The amyloid β peptide (Aβ) is the major component of the neuritic and cerebrovascular amyloid plaques that are one of the characteristic features of Alzheimer's disease (AD). This peptide has been shown to be toxic to several relevant cell types, including neurons, cerebrovascular smooth muscle cells, and endothelial cells. We have studied the toxic effects of both soluble and aggregated species of Aβ1–40 and the mutation Aβ1–40Glu→Gln22, which is the major species deposited in the cerebrovascular blood vessels of victims of hereditary cerebral hemorrhage with amyloidosis, Dutch type.
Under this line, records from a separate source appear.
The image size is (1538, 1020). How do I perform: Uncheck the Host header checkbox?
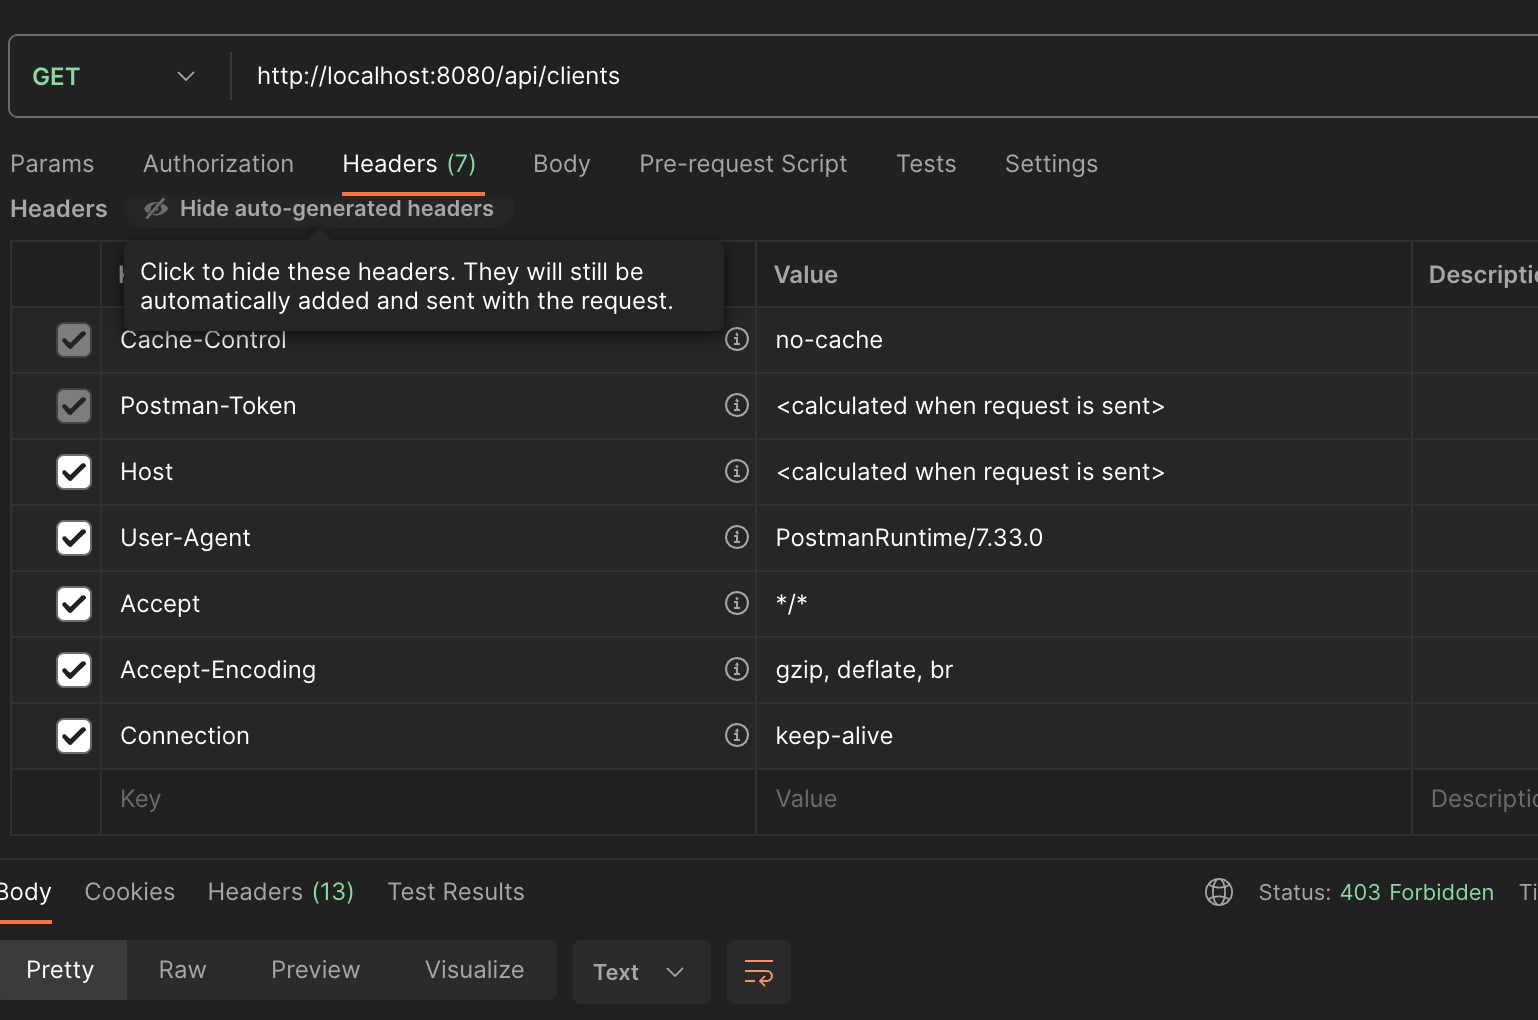coord(74,472)
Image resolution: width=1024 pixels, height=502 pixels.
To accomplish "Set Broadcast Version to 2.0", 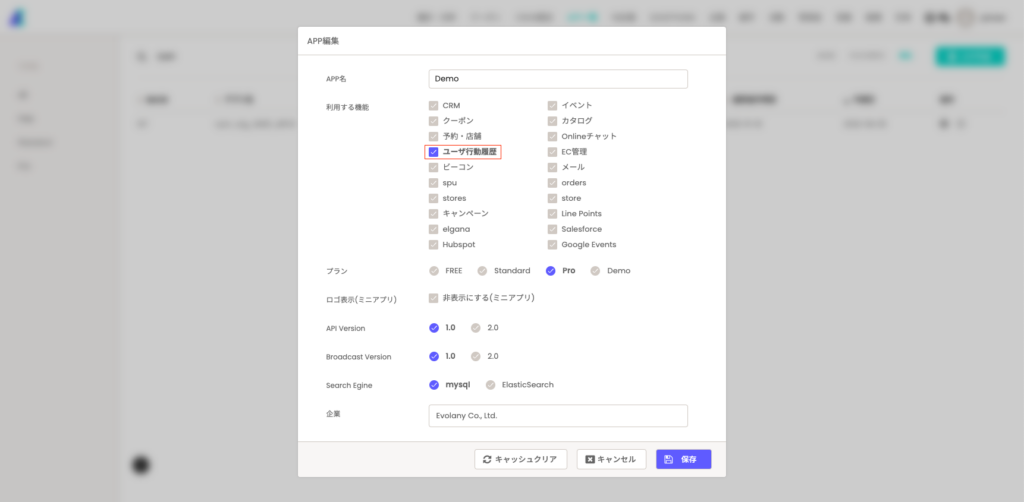I will point(476,356).
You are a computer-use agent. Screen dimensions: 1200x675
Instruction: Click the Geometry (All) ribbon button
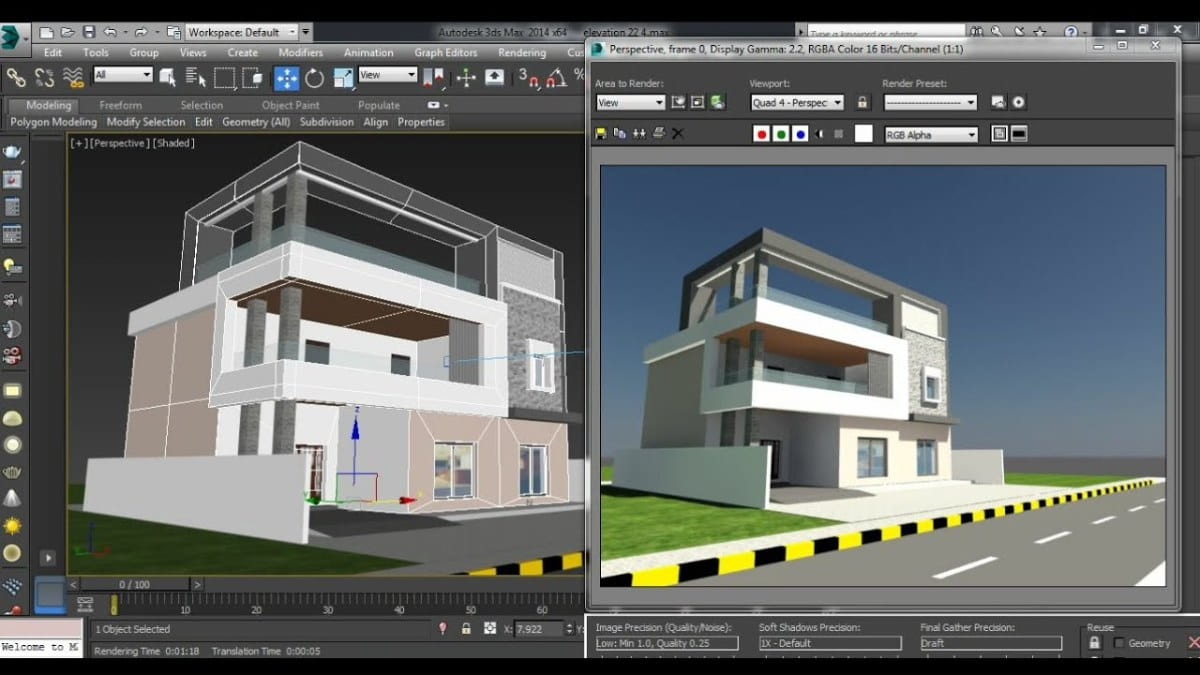[x=256, y=121]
We find that aggregates of both peptides, as well as of Aβ1–42 and Aβ25–35, are toxic to cultured human cerebrovascular endothelial cells (hBEC) obtained from the brain of a victim of AD (at doses lower than those that are toxic to CNS neurons or leptomeningeal smooth muscle cells). Soluble Aβ1–40 Gln22 is equally toxic to hBEC, whereas wild-type Aβ1–40 is toxic only at higher doses. This toxicity is seen at the lowest dose of Aβ1–40 Gln 22 used, 20 nM. The soluble Aβ1–40Gln22 aggregates on the surface of the cells, in contrast to Aβ1–40, and its toxicity can be blocked both by an inhibitor of free radical formation and by Congo red, which inhibits amyloid fibril formation. We discuss the possibility that the enhanced toxicity of Aβ1–40Gln22 is mediated by a Aβ receptor on the endothelial cells. J. Neurosci. Res. 60:804–810, 2000. © 2000 Wiley-Liss, Inc.